Toronto police board approves external review into handling of missing persons

LGBT protesters are calling for police Chief Mark Saunders’ resignation


Two months after Toronto police arrested alleged serial killer Bruce McArthur, the police services board has announced there will be an external review into how missing persons investigations are handled.

“For Toronto’s LGBTQ community, this has been a very difficult time and I know that many are very upset and many are still grieving,” Toronto police Chief Mark Saunders said on March 22, 2018, at a board meeting. “They have many questions about what happened and what could have been done differently.”

The external review will examine how Toronto police investigate missing persons cases, and will be in addition to an internal review that Saunders ordered after the deaths of Tess Richey and Alloura Wells.

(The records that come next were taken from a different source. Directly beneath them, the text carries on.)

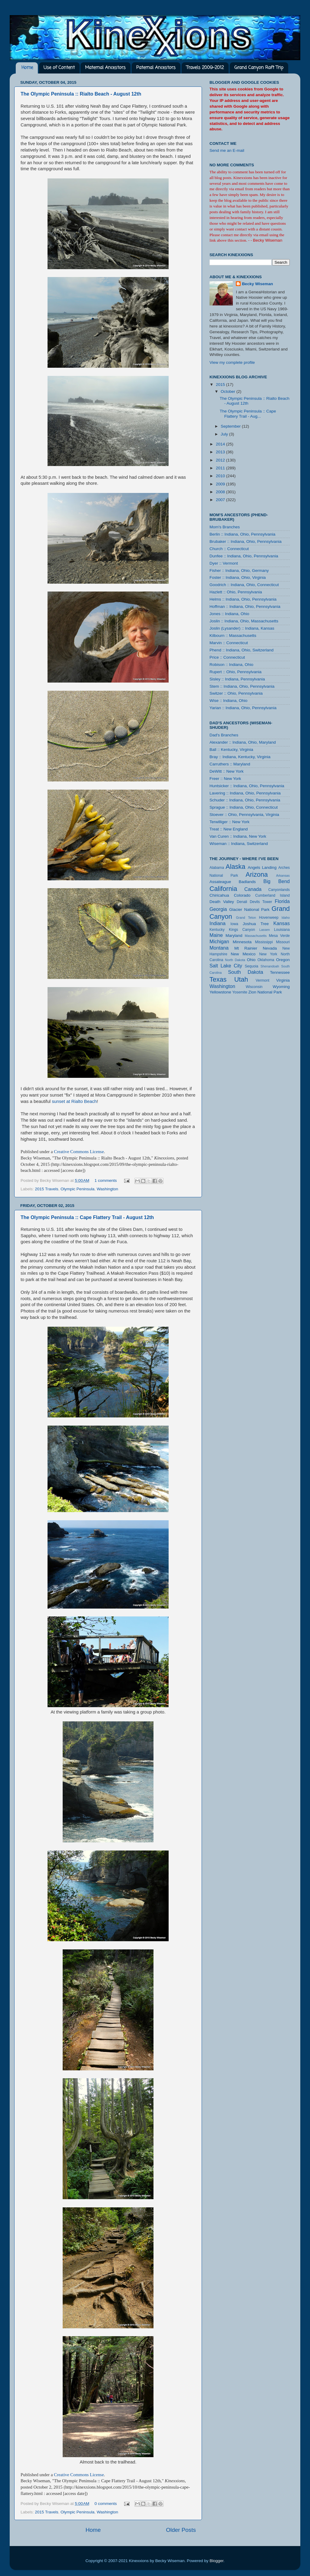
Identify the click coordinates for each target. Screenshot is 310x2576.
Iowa (234, 924)
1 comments (105, 1180)
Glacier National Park (249, 909)
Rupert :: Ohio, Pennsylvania (235, 672)
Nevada (270, 948)
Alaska (235, 866)
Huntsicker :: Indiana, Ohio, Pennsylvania (246, 786)
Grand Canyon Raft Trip (258, 67)
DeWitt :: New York (226, 771)
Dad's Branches (223, 735)
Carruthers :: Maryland (229, 764)
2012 (221, 460)
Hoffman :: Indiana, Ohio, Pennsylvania (244, 606)
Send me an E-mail (226, 150)
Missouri (283, 942)
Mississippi (264, 942)
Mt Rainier (245, 948)
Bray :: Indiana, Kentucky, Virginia (239, 757)
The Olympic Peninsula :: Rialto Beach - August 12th (81, 93)
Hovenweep (269, 917)
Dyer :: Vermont (223, 563)
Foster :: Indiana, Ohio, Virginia (237, 577)
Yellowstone (220, 992)
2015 (221, 384)
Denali (242, 902)
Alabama (216, 868)
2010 (221, 476)
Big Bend (276, 881)
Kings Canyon (242, 930)
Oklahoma (265, 960)
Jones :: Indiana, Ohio (229, 613)
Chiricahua (219, 895)
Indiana (217, 923)
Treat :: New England (228, 829)
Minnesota (242, 942)
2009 (221, 484)
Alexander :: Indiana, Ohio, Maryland (242, 742)
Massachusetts (256, 935)
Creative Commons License (79, 1151)
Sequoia (252, 966)
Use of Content (59, 67)
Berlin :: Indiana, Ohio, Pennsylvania (242, 534)
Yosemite (239, 992)
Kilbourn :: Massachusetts (232, 635)
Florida (282, 901)
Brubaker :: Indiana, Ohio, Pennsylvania (245, 541)
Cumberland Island (272, 895)
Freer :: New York (225, 778)
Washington (107, 1189)
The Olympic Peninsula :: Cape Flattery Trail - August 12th (87, 1217)
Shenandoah (270, 966)
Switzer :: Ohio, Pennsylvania (236, 693)
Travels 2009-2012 (205, 67)
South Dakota (245, 972)
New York (268, 954)
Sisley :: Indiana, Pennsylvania (237, 679)
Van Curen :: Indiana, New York (237, 836)
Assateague (220, 881)
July (225, 434)
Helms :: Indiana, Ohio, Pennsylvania (242, 599)
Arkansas (283, 875)
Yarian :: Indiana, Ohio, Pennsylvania (242, 708)
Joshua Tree (256, 923)
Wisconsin (254, 987)
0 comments (105, 2503)
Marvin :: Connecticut (228, 643)
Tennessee (280, 972)
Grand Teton (246, 917)
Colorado (242, 895)
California (223, 888)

Toronto police are also close to opening a dedicated missing persons unit that will have the sole job of looking for people who have disappeared.

Outside of Toronto police headquarters where the meeting was held, protesters demanded that Saunders resign.

“Saunders said something unforgivable when he blamed us for our friends’ deaths and dismemberments,” said Lisa Amin, a human rights lawyer and spokesperson for Queers Crash the Beat. “That’s why we’re asking for his resignation.”

Brian De Matos speaks during the Queers Crash the Beat protest at Toronto Police headquarters on March 22, 2018. Credit: Nick Lachance/Xtra

However, some members of the LGBT community believe that a full public inquiry, which would be ordered by the provincial government and have additional powers, should also take place.

“As recently as last December, we were being told by chief Saunders that our longstanding concerns about a serial killer preying on our community were not based on any evidence. He was wrong,” Lawyer Douglas Elliott said at a press conference earlier in the day. “He had a legal duty to warn us and instead he reassured us.”

Elliott, who has been involved in two public inquiries, believes that one should take place immediately, especially since many of the people affected are older and may not be able to take part if they have to wait for criminal proceedings to wrap up.

 

The wait for public inquiries in similar cases can take years. Robert Pickton, the notorious BC serial killer, was arrested in 2002. His trial ended in 2007 and the appeal process concluded in 2010. The public inquiry wrapped up in 2012, a decade after the initial arrest.

Since McArthur’s arrest, questions have arisen over why Toronto police shut down Project Houston and why McArthur was not arrested earlier.

Project Houston was launched in 2012 after three men — Skandaraj Navaratnam, Majeed Kayhan and Abdulbasir Faizi — disappeared between 2010 and 2012. But the investigation was shut down in April 2014.

Toronto police had at least two interactions with McArthur since the launch of Project Houston. In 2013, he was interviewed by police as part of the investigation, but was not charged.

After that investigation was shut down, McArthur was questioned and released after he allegedly choked a man during an otherwise consensual sexual encounter in 2016. The man reported the incident to police, but McArthur convinced officers that the choking was consensual and he was not charged.